## Instructions for the task
Within the listing below, how many lines hold the string "button"? Only the number is wanted.

## Information provided
····················
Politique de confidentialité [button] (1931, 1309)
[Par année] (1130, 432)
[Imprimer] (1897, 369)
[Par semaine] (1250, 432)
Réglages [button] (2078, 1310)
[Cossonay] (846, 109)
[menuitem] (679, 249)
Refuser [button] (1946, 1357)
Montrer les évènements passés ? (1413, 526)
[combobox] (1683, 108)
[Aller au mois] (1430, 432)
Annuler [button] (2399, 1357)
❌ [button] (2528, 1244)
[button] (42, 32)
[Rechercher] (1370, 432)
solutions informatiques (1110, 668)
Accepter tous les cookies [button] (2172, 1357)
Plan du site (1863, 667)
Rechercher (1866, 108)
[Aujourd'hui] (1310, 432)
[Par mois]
····················
## Exercise output
7